Gerson S. Monteiro, oportunamente, chamou-nos a atenção para a manipulação e a fraude nas estatísticas de abortos clandestinos no Brasil, números estes utilizados como argumento para a legalização do aborto, entretanto, a pergunta que se faz é a seguinte: independente do número de procedimentos clandestinos realizados, a descriminalização do aborto trará melhora à saúde da mulher?
Não quero entrar, em nenhum momento, na discussão do aspecto moral envolvido na questão, tento ater-me exclusivamente aos aspectos médicos, e seguindo esta linha de pensamento, permito-me alguns questionamentos:
Um procedimento realizado de forma clandestina por ser proibido, deixa de ser um problema quando é legalizado?
Lembremo-nos das drogas; muitos defendem a descriminalização do seu consumo para combater o crime do tráfico, seria essa uma saída? Os criminosos deixarão de ser criminosos pela ausência da condenação social?
Na Holanda, toda uma geração foi perdida devido à descriminalização das drogas, permitir seu uso não combate seus efeitos. Não seria o mesmo caso com o aborto?
Será que a legalização impedirá as meninas mais pobres e despreparadas que engravidam por ignorância, de procurar os “curiosos” que prometem a resolução clandestina do problema, ou vão procurar um hospital público, fazer uma ficha identificando-se e entrar para o sistema de saúde oficial expondo-se para fazer o procedimento com segurança? Será que os hospitais não vão exigir a presença de um maior responsável?
Se há uma preocupação legítima com a gestação em adolescentes; se estamos tentando evitar procedimentos médicos clandestinos; se temos a intenção de promover a saúde e o bem estar das mulheres, o caminho mais óbvio é a educação.
Não ficaria mais barato promover a orientação sexual nas escolas, agindo diretamente no grupo que sofre maior risco de gravidez acidental?

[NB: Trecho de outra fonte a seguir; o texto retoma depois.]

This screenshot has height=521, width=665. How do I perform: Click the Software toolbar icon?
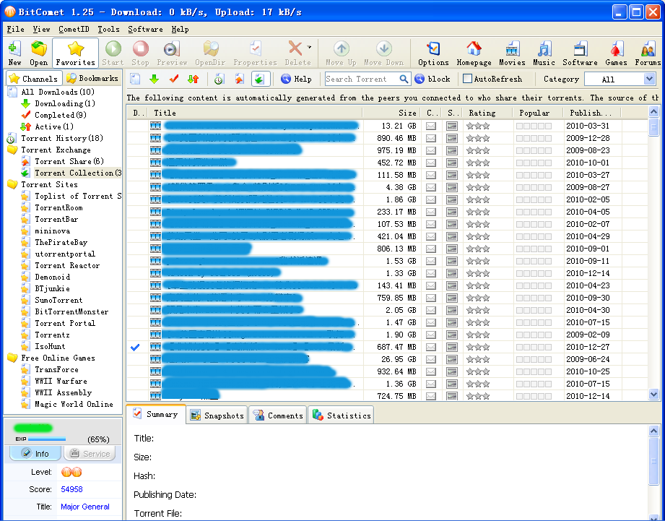pyautogui.click(x=580, y=53)
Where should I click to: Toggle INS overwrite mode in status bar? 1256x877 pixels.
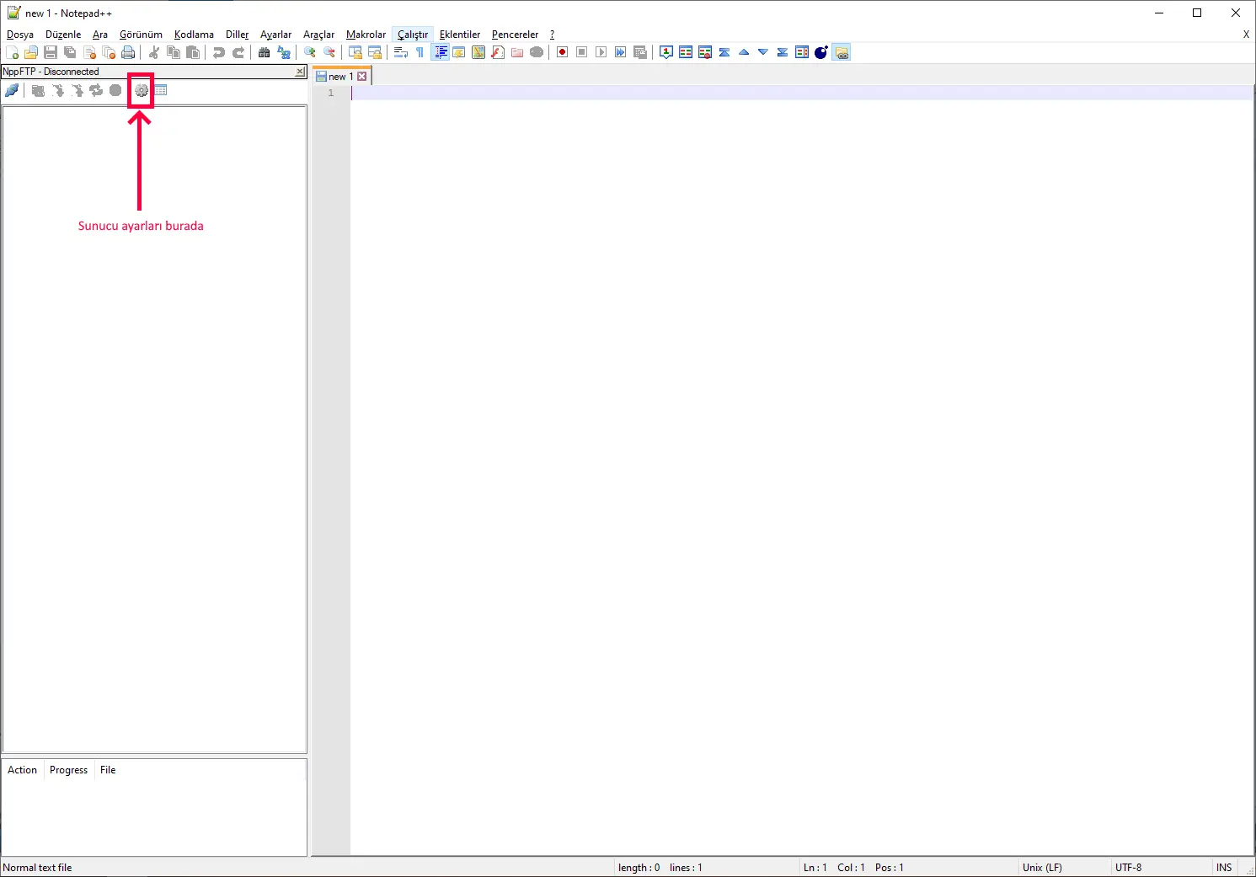coord(1223,867)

Não seria uma boa idéia munir os postos de atendimento básico de saúde com anticoncepcionais e preservativos que, além de prevenir a gravidez, ainda farão baixar a incidência de doenças sexualmente transmissíveis, incluindo a tão temida AIDS, ao invés de montar equipes e de gastar material utilizando os hospitais públicos com procedimentos que poderiam ser evitados e que vão tomar o lugar de cirurgias realmente necessárias?
Tudo o que aprendi de saúde pública, epidemiologia e tudo o que me diz o bom senso, é que a melhor medida é sempre a prevenção, e que não teremos bons resultados se tentarmos resolver um problema criando outro.
Será inteligente tentarmos suprimir um efeito, no caso a gestação indesejada, sem atacar a causa?
Diante daquilo que já sabíamos da prática clínica, agora comprovada pelo estudo norueguês, o aborto não é a solução para o problema, mas a geração de outro problema, bastante grave, e que vai afetar a vida da mulher, agravando ainda mais o terrível quadro de abandono que já vivemos no Brasil.
O aborto é sim uma questão de saúde pública, por isso mesmo devemos evitá-lo.

*Dr. Décio Iandoli Jr. (44 anos) é médico cirurgião, doutorado em medicina no ano de 1999 pela Universidade Federal Paulista – Escola Paulista de Medicina (UNIFESP-EPM). Presidente da Associação Médico-Espirita de Santos.